Seven P450/reductase fused enzymes were produced in Saccharomyces cerevisiae by expressing fused cDNAs consisting of bovine cytochrome P450c17 (P450c17) and yeast NADPH-cytochrome P450 reductase (reductase). These fused enzymes differed in the length and amino acid sequence of the hinge region between the P450 and reductase moieties. Expression of the fused constructs under the control of the yeast alcohol dehydrogenase I promoter and terminator of expression vector pAAH5 in S. cerevisiae AH22 cells resulted in the production of about 2-8 X 10(4) molecules per cell of the seven corresponding fused enzymes.

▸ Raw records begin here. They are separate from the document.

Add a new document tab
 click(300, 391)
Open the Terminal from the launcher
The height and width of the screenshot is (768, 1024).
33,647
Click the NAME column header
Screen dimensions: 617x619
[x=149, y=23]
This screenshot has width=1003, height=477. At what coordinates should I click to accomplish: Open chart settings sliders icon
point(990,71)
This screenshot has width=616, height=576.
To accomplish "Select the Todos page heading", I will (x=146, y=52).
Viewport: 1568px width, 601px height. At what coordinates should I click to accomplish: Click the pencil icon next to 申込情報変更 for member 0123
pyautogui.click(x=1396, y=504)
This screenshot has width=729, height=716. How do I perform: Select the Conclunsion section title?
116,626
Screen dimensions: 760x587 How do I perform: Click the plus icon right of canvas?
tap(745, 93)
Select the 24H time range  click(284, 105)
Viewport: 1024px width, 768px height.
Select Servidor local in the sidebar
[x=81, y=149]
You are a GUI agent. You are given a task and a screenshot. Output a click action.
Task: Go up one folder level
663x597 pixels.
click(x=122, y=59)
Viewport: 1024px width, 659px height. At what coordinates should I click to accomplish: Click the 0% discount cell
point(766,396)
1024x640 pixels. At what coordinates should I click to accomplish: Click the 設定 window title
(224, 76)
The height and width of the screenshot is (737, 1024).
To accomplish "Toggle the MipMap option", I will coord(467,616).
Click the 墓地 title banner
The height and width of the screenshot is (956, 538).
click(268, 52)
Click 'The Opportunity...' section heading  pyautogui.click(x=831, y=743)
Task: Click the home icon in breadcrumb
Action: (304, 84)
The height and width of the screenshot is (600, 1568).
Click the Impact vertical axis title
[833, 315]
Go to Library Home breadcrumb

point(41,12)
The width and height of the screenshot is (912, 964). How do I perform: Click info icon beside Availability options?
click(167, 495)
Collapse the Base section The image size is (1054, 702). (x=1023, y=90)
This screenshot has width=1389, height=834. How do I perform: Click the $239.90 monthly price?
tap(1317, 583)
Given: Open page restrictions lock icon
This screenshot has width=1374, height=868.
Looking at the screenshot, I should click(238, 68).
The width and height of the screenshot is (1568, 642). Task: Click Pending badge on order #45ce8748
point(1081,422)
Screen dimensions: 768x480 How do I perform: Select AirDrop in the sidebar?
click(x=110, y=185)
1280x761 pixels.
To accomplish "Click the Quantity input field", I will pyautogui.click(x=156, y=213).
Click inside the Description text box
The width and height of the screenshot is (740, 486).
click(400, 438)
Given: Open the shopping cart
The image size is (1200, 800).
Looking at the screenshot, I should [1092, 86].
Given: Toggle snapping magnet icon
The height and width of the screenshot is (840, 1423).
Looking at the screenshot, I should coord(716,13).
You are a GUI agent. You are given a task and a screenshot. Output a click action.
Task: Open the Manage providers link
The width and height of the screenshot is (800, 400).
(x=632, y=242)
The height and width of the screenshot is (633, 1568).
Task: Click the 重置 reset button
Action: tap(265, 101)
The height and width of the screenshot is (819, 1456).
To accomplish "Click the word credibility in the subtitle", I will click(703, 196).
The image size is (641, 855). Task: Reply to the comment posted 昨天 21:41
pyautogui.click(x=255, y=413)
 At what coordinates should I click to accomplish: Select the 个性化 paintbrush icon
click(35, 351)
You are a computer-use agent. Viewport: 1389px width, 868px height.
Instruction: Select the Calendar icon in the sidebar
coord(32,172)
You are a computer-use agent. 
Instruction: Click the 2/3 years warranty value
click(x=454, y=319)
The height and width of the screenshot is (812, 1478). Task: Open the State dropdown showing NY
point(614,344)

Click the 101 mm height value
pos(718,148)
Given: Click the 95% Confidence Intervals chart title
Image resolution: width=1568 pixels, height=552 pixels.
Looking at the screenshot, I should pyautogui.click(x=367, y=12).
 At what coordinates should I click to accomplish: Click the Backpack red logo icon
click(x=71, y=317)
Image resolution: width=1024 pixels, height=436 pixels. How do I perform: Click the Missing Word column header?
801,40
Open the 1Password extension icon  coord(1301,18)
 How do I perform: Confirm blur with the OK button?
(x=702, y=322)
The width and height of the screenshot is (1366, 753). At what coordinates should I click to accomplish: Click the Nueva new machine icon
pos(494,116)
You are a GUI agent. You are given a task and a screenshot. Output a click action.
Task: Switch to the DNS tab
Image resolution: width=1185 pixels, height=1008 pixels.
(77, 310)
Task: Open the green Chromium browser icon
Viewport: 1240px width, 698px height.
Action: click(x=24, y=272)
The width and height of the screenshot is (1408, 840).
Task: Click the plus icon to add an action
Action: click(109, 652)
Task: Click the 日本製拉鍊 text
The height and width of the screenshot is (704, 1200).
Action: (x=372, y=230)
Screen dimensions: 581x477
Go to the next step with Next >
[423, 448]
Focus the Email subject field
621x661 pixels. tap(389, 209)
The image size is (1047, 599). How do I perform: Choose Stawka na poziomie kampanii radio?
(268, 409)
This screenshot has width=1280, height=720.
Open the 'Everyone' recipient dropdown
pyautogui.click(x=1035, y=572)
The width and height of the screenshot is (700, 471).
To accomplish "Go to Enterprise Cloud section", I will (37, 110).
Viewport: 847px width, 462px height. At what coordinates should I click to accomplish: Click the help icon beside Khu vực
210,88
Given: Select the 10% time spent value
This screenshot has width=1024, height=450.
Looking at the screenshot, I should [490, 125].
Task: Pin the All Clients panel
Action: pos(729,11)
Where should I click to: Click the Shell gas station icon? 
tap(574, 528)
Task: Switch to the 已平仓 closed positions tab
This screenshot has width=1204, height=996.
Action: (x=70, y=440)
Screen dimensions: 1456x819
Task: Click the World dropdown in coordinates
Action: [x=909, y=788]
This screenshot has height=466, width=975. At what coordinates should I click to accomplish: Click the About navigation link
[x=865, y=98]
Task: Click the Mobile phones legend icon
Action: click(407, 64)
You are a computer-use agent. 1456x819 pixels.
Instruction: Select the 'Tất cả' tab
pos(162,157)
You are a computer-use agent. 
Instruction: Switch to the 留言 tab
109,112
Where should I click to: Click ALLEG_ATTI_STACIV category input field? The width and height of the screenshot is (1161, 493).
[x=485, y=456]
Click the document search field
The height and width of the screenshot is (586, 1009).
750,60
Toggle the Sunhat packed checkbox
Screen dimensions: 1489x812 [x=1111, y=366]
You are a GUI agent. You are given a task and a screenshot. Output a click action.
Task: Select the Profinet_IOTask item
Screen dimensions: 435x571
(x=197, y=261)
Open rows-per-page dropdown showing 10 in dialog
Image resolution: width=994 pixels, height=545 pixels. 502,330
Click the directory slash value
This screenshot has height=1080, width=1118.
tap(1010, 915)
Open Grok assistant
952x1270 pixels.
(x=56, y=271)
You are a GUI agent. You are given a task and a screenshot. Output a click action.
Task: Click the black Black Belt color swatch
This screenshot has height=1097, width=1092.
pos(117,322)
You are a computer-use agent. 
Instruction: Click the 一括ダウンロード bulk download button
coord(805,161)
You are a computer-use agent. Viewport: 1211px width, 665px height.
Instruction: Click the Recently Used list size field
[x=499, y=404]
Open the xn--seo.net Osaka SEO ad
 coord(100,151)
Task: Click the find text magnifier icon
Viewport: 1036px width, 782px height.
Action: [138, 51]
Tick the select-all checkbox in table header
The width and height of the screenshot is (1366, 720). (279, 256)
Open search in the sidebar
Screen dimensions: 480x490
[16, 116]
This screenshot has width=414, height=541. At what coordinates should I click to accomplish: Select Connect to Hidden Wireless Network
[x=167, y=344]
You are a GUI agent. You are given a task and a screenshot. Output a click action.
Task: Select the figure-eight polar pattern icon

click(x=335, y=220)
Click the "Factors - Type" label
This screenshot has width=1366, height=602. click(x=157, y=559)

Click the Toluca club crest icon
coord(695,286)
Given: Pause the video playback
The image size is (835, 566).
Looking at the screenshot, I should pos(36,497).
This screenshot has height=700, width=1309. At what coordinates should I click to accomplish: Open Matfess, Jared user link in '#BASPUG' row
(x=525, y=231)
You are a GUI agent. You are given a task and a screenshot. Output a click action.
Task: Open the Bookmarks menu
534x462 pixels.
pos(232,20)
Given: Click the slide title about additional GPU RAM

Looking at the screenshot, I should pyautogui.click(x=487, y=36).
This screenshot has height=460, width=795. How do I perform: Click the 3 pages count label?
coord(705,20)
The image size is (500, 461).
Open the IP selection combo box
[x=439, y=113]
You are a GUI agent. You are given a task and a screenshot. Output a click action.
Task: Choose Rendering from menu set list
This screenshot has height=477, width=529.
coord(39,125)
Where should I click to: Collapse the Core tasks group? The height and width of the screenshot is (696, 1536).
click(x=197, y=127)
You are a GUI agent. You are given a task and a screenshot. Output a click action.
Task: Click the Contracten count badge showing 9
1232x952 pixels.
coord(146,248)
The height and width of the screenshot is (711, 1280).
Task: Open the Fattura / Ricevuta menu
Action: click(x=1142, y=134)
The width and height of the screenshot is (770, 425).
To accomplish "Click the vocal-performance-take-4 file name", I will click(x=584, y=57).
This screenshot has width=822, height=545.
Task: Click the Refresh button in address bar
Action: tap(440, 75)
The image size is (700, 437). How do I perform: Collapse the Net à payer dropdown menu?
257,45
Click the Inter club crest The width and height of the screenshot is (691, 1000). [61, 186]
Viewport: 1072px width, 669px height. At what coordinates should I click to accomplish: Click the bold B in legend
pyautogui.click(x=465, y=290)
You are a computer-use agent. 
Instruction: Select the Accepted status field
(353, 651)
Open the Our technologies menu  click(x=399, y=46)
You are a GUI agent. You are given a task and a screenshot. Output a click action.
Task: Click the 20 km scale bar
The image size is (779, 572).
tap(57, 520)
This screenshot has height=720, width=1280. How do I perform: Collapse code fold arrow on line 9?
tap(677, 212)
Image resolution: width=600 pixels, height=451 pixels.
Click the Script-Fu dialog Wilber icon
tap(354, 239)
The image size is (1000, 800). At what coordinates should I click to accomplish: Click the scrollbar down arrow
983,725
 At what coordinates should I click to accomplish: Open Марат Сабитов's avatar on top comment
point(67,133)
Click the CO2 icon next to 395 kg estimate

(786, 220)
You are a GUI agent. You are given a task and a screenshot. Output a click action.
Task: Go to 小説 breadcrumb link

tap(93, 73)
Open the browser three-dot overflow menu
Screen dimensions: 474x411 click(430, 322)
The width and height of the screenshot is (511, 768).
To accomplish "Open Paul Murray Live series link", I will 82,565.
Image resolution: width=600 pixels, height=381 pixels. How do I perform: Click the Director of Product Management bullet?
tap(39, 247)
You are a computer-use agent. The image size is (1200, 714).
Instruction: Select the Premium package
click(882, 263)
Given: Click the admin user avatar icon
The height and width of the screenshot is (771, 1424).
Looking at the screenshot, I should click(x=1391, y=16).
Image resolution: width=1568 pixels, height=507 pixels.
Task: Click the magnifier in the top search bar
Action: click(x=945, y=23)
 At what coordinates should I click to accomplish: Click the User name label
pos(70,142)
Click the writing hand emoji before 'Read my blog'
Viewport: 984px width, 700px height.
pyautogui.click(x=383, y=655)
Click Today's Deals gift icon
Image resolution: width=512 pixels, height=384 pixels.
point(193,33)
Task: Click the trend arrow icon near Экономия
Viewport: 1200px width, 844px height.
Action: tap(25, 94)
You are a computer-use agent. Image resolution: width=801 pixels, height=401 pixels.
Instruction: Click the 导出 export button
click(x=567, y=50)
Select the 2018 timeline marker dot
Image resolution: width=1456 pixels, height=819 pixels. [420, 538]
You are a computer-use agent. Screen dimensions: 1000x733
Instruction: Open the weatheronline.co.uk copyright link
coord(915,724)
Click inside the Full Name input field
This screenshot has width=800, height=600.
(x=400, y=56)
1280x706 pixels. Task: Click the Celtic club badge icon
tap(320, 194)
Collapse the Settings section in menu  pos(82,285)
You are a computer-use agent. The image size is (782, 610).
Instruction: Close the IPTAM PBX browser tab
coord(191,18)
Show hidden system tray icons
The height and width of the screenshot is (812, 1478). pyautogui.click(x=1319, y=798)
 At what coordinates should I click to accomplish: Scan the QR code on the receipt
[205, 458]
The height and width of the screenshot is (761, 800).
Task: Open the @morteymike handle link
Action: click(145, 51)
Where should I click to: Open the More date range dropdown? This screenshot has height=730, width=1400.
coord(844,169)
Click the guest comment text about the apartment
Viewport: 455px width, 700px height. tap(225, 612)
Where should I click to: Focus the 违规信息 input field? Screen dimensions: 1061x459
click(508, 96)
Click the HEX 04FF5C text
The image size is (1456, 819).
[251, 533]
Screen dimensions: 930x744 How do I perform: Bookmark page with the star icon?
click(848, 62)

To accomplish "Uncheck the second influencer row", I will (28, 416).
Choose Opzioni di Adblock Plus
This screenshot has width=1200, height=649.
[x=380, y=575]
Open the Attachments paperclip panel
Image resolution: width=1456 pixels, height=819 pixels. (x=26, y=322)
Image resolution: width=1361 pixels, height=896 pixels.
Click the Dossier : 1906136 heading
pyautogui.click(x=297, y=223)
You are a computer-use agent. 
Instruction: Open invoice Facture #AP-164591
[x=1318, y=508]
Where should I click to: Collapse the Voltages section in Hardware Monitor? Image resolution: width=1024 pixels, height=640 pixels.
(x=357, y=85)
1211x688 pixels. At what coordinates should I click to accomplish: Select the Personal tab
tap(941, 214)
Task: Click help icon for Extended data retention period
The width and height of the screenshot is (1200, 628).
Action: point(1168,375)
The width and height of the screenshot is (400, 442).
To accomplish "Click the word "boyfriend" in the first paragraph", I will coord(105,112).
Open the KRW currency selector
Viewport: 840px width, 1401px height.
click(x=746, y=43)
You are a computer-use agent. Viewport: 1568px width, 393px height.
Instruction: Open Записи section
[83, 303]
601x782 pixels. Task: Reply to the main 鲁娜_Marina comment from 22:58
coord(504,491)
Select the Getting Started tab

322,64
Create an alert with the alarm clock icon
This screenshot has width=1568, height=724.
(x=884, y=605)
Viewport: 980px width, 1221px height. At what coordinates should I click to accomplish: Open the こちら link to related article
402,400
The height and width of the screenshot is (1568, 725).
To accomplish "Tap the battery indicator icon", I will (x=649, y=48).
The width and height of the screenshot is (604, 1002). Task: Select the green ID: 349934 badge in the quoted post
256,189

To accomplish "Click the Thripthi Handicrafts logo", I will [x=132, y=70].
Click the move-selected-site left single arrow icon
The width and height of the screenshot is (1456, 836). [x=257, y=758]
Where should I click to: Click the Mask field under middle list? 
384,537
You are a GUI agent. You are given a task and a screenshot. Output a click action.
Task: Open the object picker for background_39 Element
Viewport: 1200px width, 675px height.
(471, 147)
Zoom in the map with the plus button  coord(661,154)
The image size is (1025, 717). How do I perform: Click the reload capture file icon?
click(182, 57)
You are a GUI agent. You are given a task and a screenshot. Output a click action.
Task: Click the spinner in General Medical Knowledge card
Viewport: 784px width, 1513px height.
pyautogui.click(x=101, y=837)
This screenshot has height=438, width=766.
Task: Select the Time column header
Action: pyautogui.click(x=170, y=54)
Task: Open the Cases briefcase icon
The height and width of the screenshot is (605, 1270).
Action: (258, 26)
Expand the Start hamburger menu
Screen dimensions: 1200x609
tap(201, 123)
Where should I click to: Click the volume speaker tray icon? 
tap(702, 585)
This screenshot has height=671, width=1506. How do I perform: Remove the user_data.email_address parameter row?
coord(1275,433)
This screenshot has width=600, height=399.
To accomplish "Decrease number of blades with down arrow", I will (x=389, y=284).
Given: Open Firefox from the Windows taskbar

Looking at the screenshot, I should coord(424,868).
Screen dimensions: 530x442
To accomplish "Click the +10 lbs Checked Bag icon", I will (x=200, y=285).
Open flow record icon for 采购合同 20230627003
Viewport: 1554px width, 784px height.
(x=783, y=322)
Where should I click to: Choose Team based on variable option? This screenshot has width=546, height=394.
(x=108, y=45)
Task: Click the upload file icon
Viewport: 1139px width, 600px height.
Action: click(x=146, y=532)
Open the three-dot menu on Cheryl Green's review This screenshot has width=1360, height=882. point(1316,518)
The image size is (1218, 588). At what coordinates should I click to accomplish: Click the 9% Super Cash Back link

Six of the fused enzymes incorporated a protoheme, as confirmed by reduced CO-difference spectra. Recombinant yeast strains producing each of the fused hemoproteins showed P450c17-dependent 17 alpha-hydroxylase activity toward progesterone. The most active fused enzyme, delta N23FE, which lacked the amino-terminal 23 amino acids of the reductase, showed about 10 times higher 17 alpha-hydroxylase activity than bovine P450c17, although the fused enzyme (delta N23FE)' with an amino acid sequence in the hinge region different from delta N23FE was less active than delta N23FE. The fused enzyme delta N0FE, consisting of P450c17 and whole reductase, showed about 1.8 times higher activity than bovine P450c17. No activity was found with delta N84FE lacking the amino-terminal 84 amino acids of the reductase moiety. P450c17-dependent C17,(20)-lyase activity toward 17 alpha-hydroxyprogesterone was detected to lesser extents in the recombinant yeast. Fused bovine P450c17/yeast reductase enzymes show enhanced 17 alpha-hydroxylase activity, and the length and amino acid sequence in the hinge region between the P450c17 and yeast reductase moieties can be important for efficient intramolecular electron transfer in the fused enzymes.